Director of HKU POP, Robert Chung, issues the following statement regarding the survey on the number of participants in the April 11 procession, in response to a number of media enquiries:Back

Open Statement on April 14, 2004


The Director of Public Opinion Programme Robert Chung (i.e. myself) has not participated in any discussion or operation involving the estimation of the number of participants in the April 11 procession. I was not even aware of the operation.



I am disappointed that the government did not release the name of the research organization responsible for the survey. This discredits the survey and blurs the responsibility of the parties involved.

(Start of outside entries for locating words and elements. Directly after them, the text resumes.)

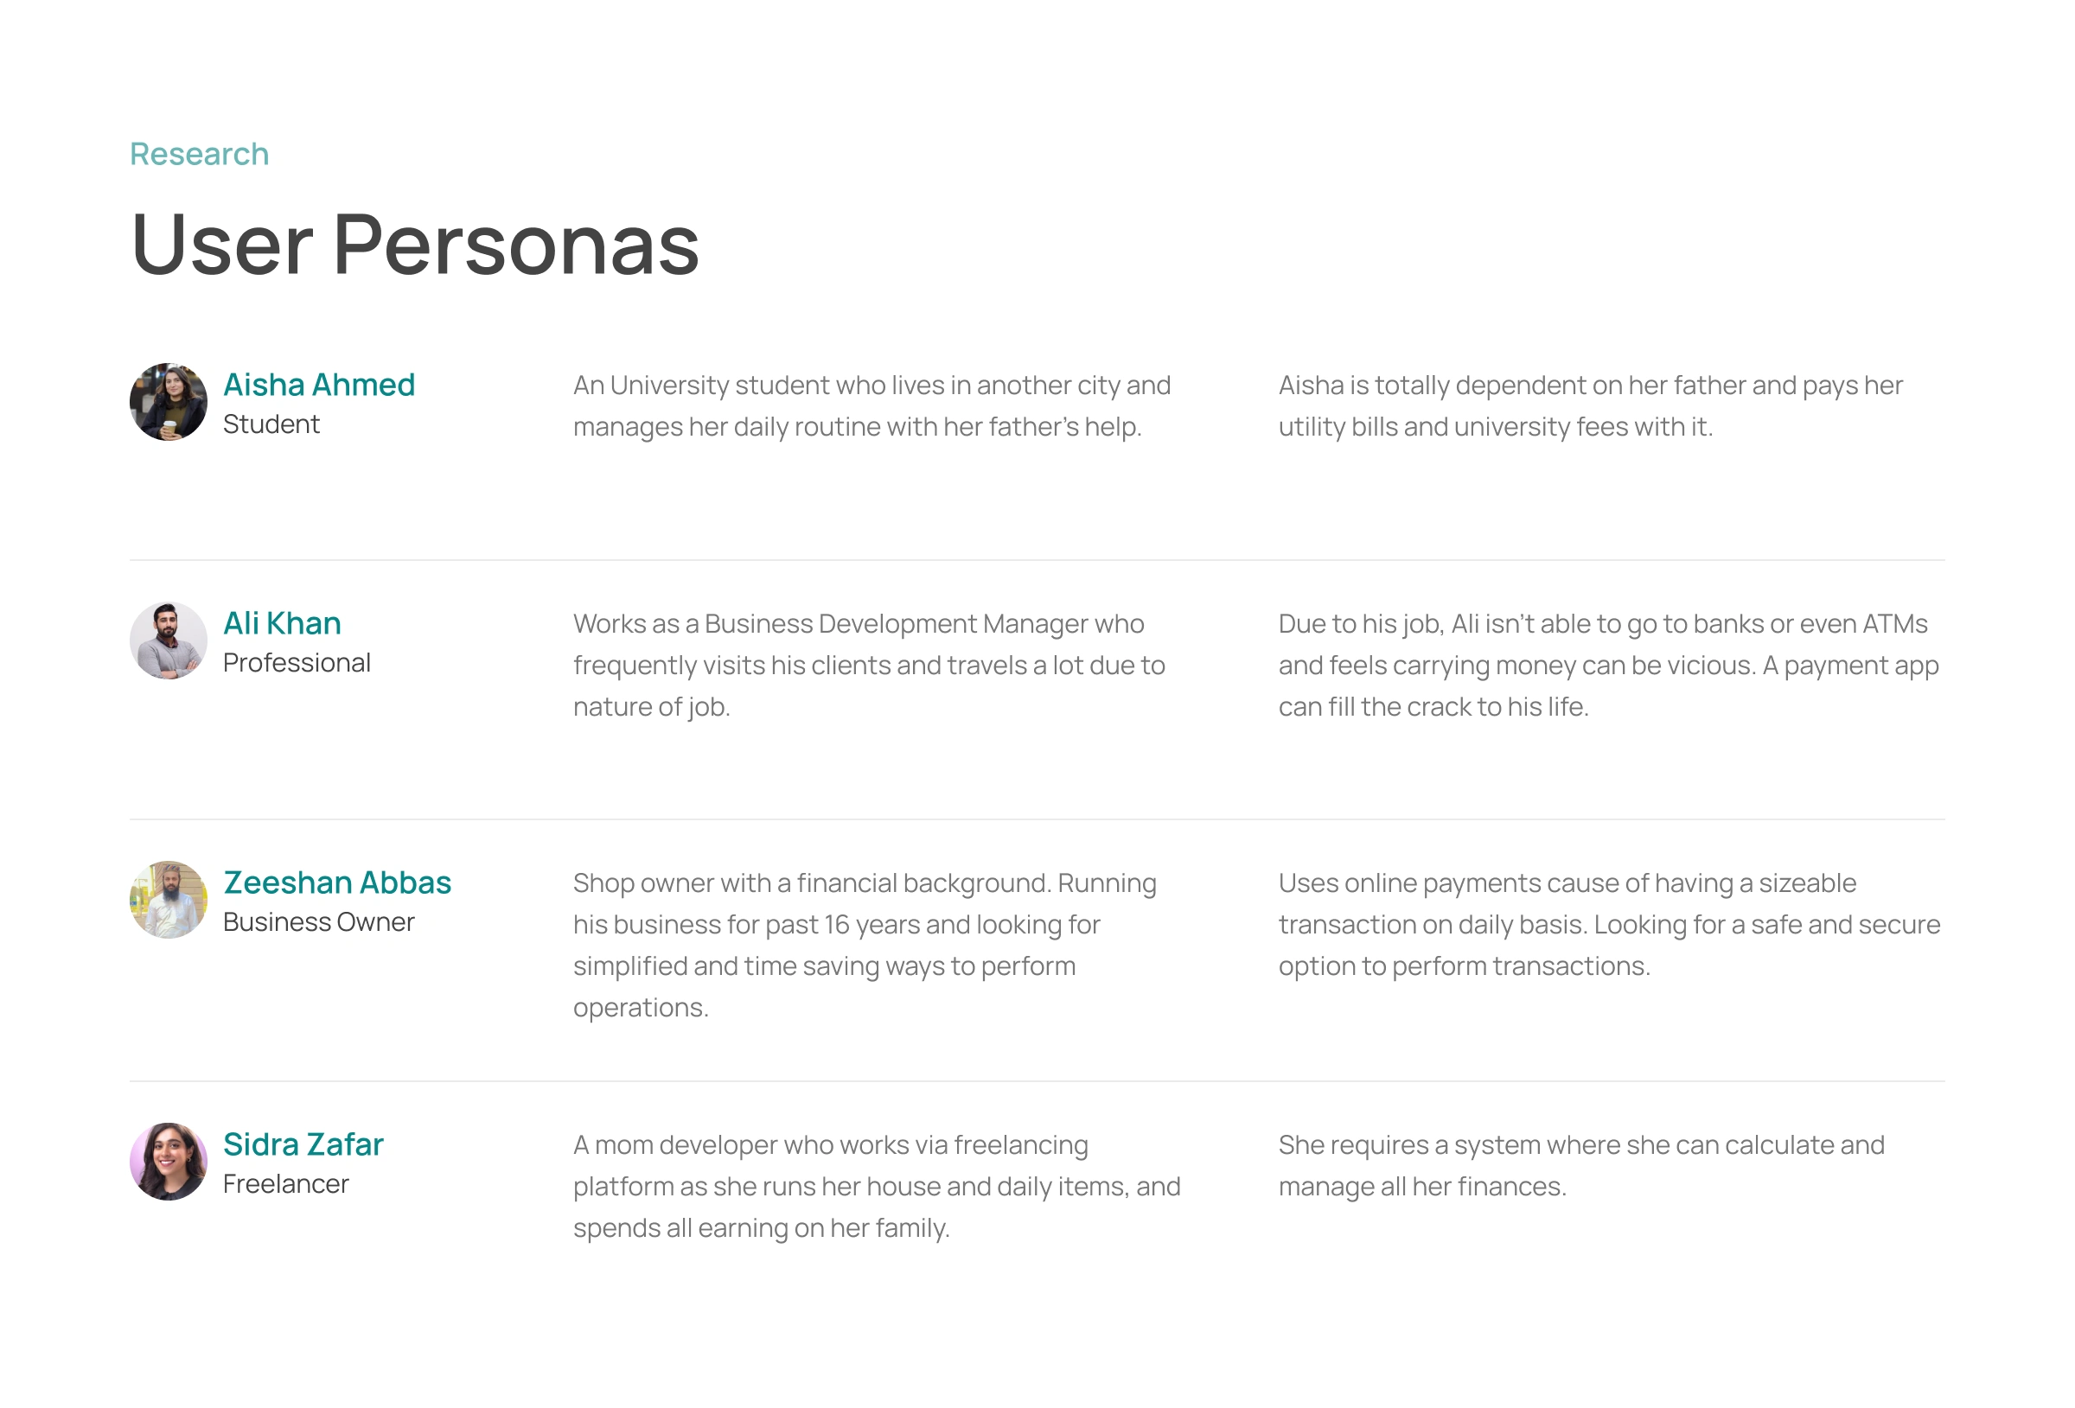Click Sidra Zafar's profile photo
Viewport: 2075px width, 1408px height.
[x=168, y=1161]
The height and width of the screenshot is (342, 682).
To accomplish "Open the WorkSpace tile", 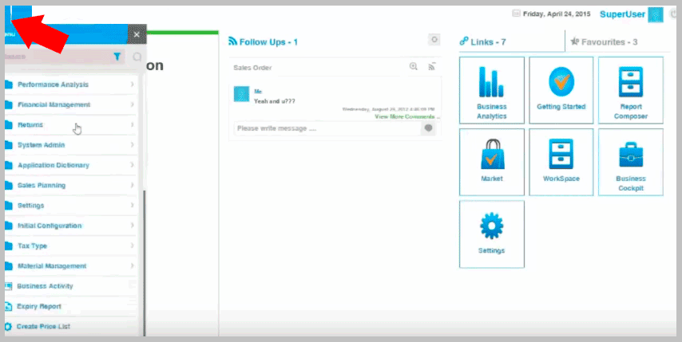I will [561, 161].

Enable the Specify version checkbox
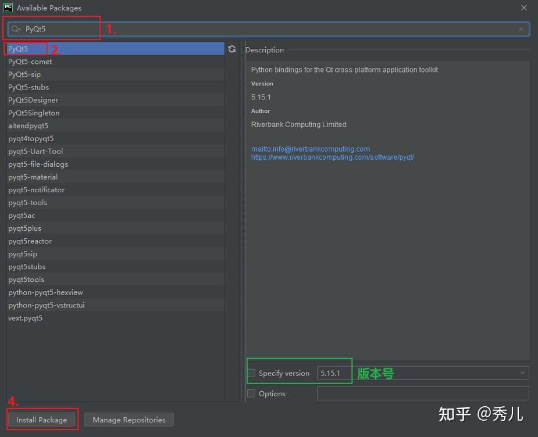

I welcome the government's move to embark on scientific surveys to estimate the number of participants in different processions, and would like to call on the government to repeat the same exercise for all large-scale public gatherings and processions in future. "Large-scale" can be defined as anything with more than 5,000 participants.



I would further call on the government to explain the method and result of all its previous exercises in estimating the number of participants in different public gatherings and processions, so that such information becomes public knowledge.



Regarding the number of participants in the April 11 procession, the government figure of 7,627 released last night, the Police figure of 10,000 released on the day, and the figure of 20,000 released by the Civil Human Rights Front, are extremely different from one another. All three parties now bear the responsibility of explaining their survey methods in detail. Last night's figure of 7,627 is very likely an under-estimation, because it has not taken into consideration the man-flow in and out of the procession.



Looking ahead, I would suggest the government get in touch with professional bodies, like the Hong Kong Statistical Society and the Hong Kong Society of Accountants, as soon as possible, in order to devise a scientific method of head-counting. If the government decides to go on its own way, it should at least have it carried out by their relatively more independent departments, like the Audit Commission and the Census and Statistics Department.


Note: Nothing in this open statement represents the stand of the University of Hong Kong, and the Director of Public Opinion Programme is not prepared to make any further comment for the time being, in order not to heat up the discussion unnecessarily.